EXERCISE DIRECTIONS ::
Copy the listing word for word, starting at the line that contains "will pyautogui.click(x=889, y=47)." and ending after the line that contains "point(48,795)".

[Extracted records]
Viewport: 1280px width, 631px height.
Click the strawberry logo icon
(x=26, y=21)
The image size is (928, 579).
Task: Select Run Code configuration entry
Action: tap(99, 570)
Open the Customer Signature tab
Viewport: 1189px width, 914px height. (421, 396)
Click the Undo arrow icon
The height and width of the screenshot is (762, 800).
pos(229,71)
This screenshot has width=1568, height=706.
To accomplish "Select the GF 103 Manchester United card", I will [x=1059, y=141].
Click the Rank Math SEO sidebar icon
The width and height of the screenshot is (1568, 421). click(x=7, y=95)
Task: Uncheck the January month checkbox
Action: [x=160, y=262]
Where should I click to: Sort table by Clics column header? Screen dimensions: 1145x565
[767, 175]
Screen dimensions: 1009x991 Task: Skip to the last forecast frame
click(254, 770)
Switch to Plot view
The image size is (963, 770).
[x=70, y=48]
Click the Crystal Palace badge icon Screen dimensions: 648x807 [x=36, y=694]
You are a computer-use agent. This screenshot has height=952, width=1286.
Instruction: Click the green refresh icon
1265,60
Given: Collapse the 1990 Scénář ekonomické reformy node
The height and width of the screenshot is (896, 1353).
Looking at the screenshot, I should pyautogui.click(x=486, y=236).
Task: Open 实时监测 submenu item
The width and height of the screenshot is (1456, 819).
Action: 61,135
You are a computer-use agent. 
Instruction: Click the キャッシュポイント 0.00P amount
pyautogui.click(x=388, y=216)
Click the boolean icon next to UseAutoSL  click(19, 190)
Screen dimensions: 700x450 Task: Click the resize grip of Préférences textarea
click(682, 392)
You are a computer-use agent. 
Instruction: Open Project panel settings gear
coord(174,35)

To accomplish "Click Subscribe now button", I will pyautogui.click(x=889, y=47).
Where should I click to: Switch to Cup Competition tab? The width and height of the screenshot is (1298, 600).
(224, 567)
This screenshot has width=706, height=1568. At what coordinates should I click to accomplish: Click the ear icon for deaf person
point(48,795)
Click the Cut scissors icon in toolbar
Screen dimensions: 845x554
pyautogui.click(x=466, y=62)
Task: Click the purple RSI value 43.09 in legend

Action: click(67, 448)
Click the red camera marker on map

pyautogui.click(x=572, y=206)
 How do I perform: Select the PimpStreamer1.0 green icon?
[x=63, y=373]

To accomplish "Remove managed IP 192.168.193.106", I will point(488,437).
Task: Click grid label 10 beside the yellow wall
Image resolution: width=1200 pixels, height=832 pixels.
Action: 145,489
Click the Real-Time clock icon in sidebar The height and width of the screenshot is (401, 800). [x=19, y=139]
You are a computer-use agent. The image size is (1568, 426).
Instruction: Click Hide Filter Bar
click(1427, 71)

RESPONSE BELOW ::
To accomplish "Click Subscribe now button", I will pyautogui.click(x=889, y=47).
Where should I click to: Switch to Cup Competition tab? The width and height of the screenshot is (1298, 600).
(224, 567)
This screenshot has width=706, height=1568. At what coordinates should I click to accomplish: Click the ear icon for deaf person
point(48,795)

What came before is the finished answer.